Mesajı Okuyun
Old 11-12-2012, 18:29   #4
Cumhur Okyay

 
Varsayılan

Alıntı:
Yazan gnchukukcu
Merhaba sayın meslektaşlarım
Almaya çekindiğim ama bir türlü peşimi bırakmayan dava tipi olan tapu iptal ve tescil davası açmayı düşünmekteyim.Ancak somut olayı hukuk kuralına tam olarak uygulama konusunda bir takım güçlükler yaşamaktayım.Bu hususta tecrübelerinize başvurmak isterim.
Somut olay

A şahsının 3 kız 1 erkek çocuğu vardır. Bu şahıs 1989 yılında karşılığını kendisi ödeyerek köy senedi ile o dönemde 22 yaşında olan ve herhangi bir işte çalışmayan küçük oğluna bir taşınmaz satın almıştır. 2008 Yılında kadastro çalışmaları sırasında bu yer senede istinaden oğlu adına tescil edilmiştir. Aynı yıl içinde muris A diğer bir taşınmazını hayatta iken kadastro tespiti sırasında erkek çocukları adına tescil ettirmiştir.

Kadastro tutanağının askı süresinde kız kardeş sadece müvekkil adına yapılan tescile itiraz etmiş ve bu dava şuan derdest.
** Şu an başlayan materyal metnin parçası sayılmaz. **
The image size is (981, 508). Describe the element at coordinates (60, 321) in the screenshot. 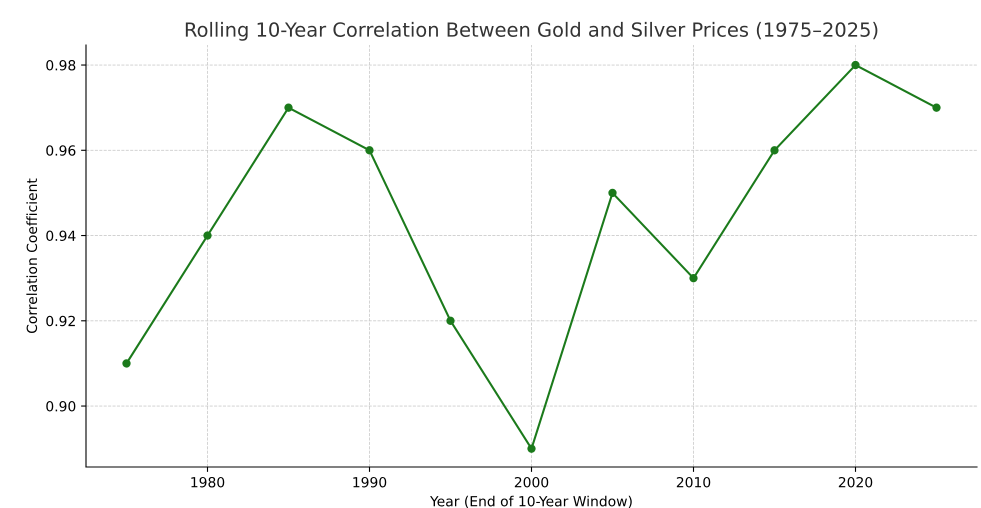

Şimdi ise müvekkil muris muvazaasına dayanarak 1989 yılında zilyetliği devredilmiş 2008 yılında da kadastro ile adına tescil edilmiş olan kardeşi aleyhine tapu iptal ve tescil davası açmayı hatta babadan intikal eden tüm taşınmazların eşit şekilde paylaşılmasını istemektedir.
İşte tam bu noktada sorun yaşamaktayım.Yardımlarınızı bekliyorum. Saygılarımla

Kadastro çalışmaları ve tesbiti sırasında, kendisi de muristen yer almış olan müvekkilinizin, bunu bir tarafa bırakarak, aynı şekilde yer alan diğerleri aleyhine "muvazaa" iddiasında bulunması, TMK' nun 2. maddesinde ifadesini bulan ve Kanunun tümüne egemen olan, "objektif iyiniyet" kaidelerine bir aykırılık teşkil etmez mi?
Yanı sıra, kadastro tesbiti sırasında bu şekilde yapılan temlikler hakkındaki muvazaa iddialarına karşı, Yüksek Yargıtay'ın son görüşlerinin incelenmesinde yarar vardır diye düşünüyorum.
Öte yandan, çocukların her birinin saklı payı, Yeni Kanun'a göre, terekedeki miras payının yarısı kadarıdır. Bu hesabın da dâvadan önce yapılması gerekir. Kolay gelsin.